Adapting to the Constantly-Changing Global Marketplace Will Benefit Oklahoma FarmersWed, 08 Aug 2012 10:40:52 CDT
The global market place is a constantly changing landscape that must be carefully analyzed and adapted to says Dr. Patricia Rayas Duarte. Duarte spoke at the Oklahoma Wheat Commission’s 2012 Wheat Review at Redlands Community College in El Reno.
Duarte is a cereal chemist at Oklahoma State University, but she recently examined how the quality of Oklahoma wheat affects its marketability across the globe. She recently spent time in Israel and has closely examined the role Asian markets will play in the marketing of Oklahoma grain.
In her visit to Israel, Duarte said, officials say they perceive a downward trajectory in the quality of grain received from the United States. She said the Israelis are currently sourcing grain from the Black Sea region that is immaculately clean. When compared with shipments received from the U.S., officials said there was a vast difference.
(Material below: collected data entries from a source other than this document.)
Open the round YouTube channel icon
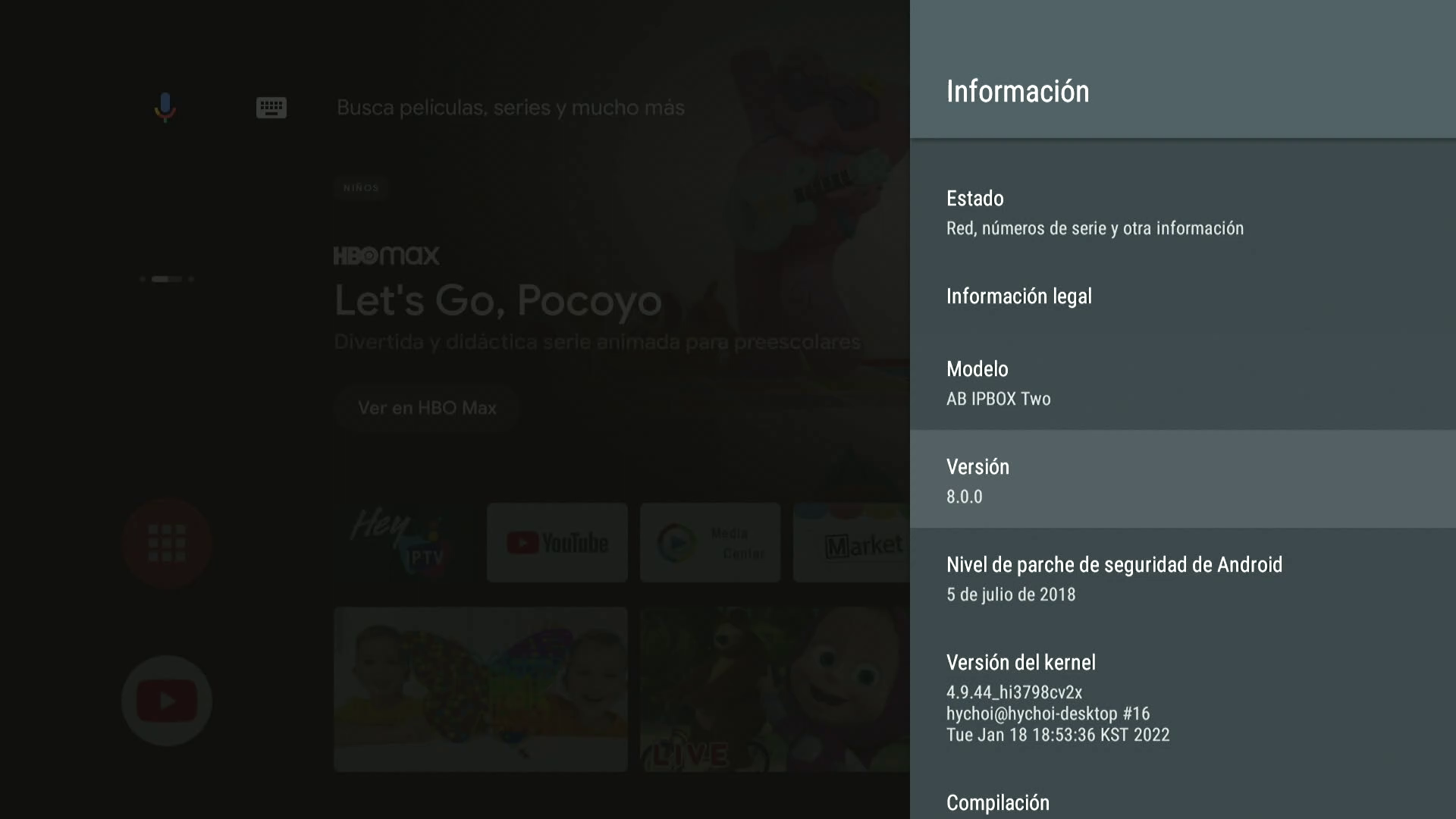 click(x=167, y=700)
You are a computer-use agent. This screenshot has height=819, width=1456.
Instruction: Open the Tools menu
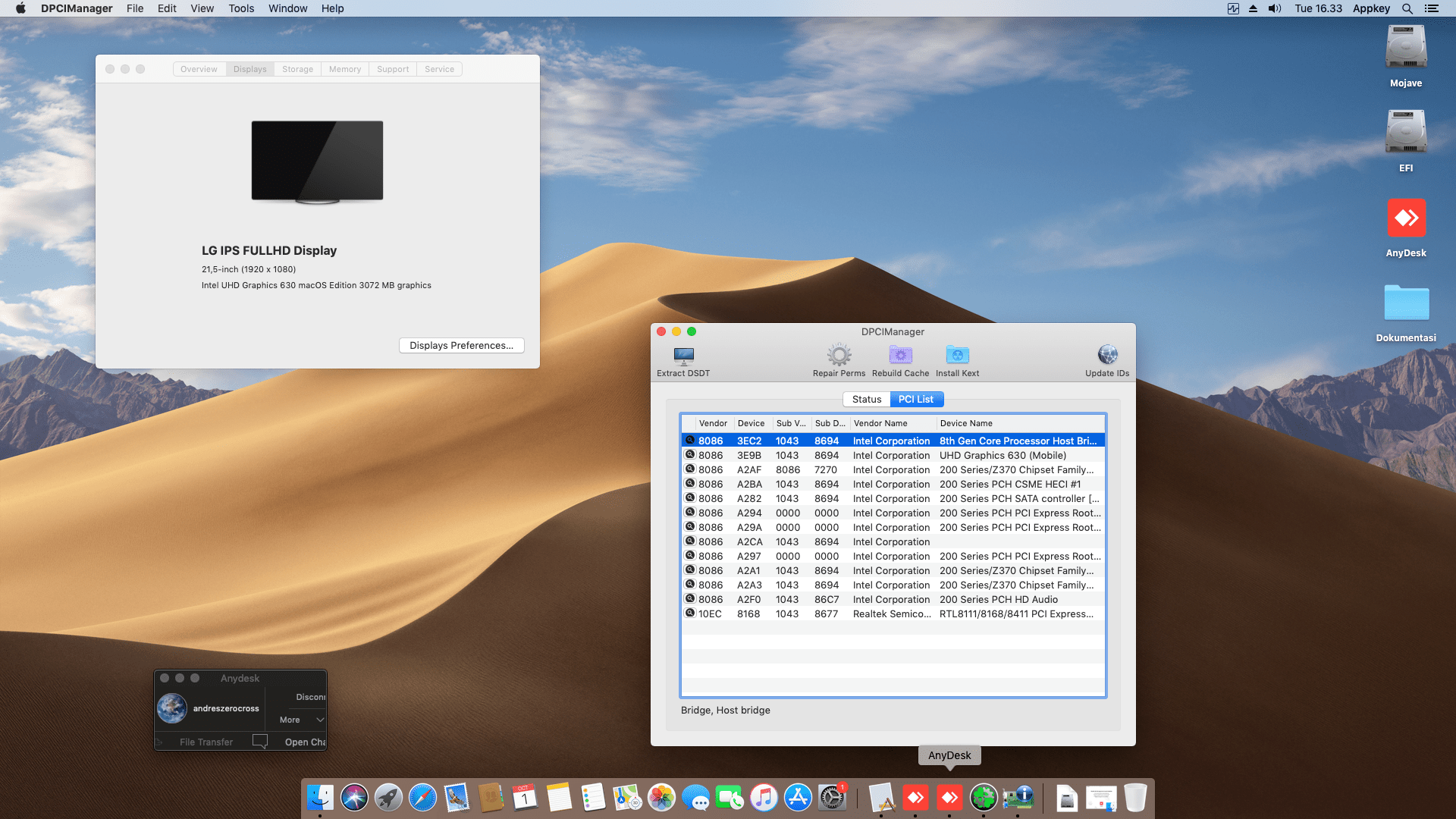pos(241,8)
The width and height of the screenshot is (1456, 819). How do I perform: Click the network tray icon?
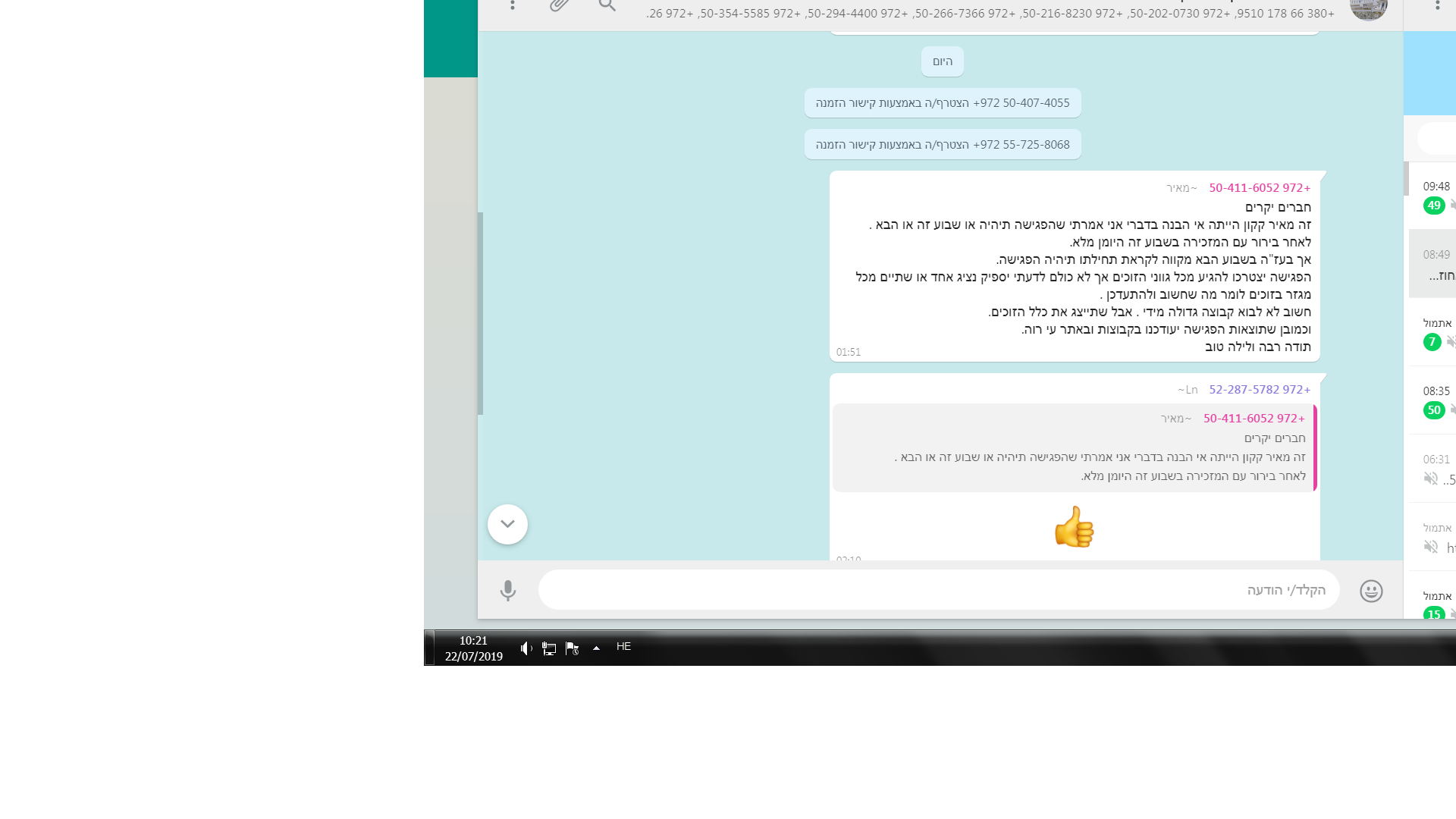(549, 648)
Duarte took the perception as a challenge and examined the testing equipment used by the Israelis. Her sleuthing with the equipment’s manufacturer showed the equipment to be out of date and not nearly as reliable as that which is currently available. Even so, Duarte said, the purchaser’s perception of quality is ultimately what fuels buying decisions. She said it would be beneficial for U.S. grain marketers to examine our quality standards to ensure that only the highest quality wheat is delivered to foreign markets.
During her trip to Israel, Duarte said she was also fascinated by one of the largest bakeries in the country. She said it was a vertically-integrated operation from the farm all the way to the market. The company researched and developed its own proprietary wheat variety, mills its own flower in environmentally-isolated facilities and turns out over 2,000 loaves per hour. Many of those loaves are specialty loaves including various other grains, nuts, pre-germinated wheat, and seeds.
The United States also needs to pay attention to emerging markets she said. The countries of China and India with their enormous populations will come to dominate marketing decisions in the near future. Demographics will assure that. China alone has 1.5 billion people which accounts for 22 percent of the world’s population. Southeast Asia overall holds 38 percent. As these rapidly-growing economies import more and more products, their tastes will shape supplies. Duarte said the Japanese diet is already shifting away from fish and more toward meat and dairy. “When China moves to change biotechnology standards, it will change the world,” she said.
Duarte said that southern states which grow grain like Oklahoma will benefit from the widening of the Panama Canal which is now occurring. When complete, it will shorten the sea route from Gulf ports to Asia. Oklahoma grain will then be even more competitive on world markets.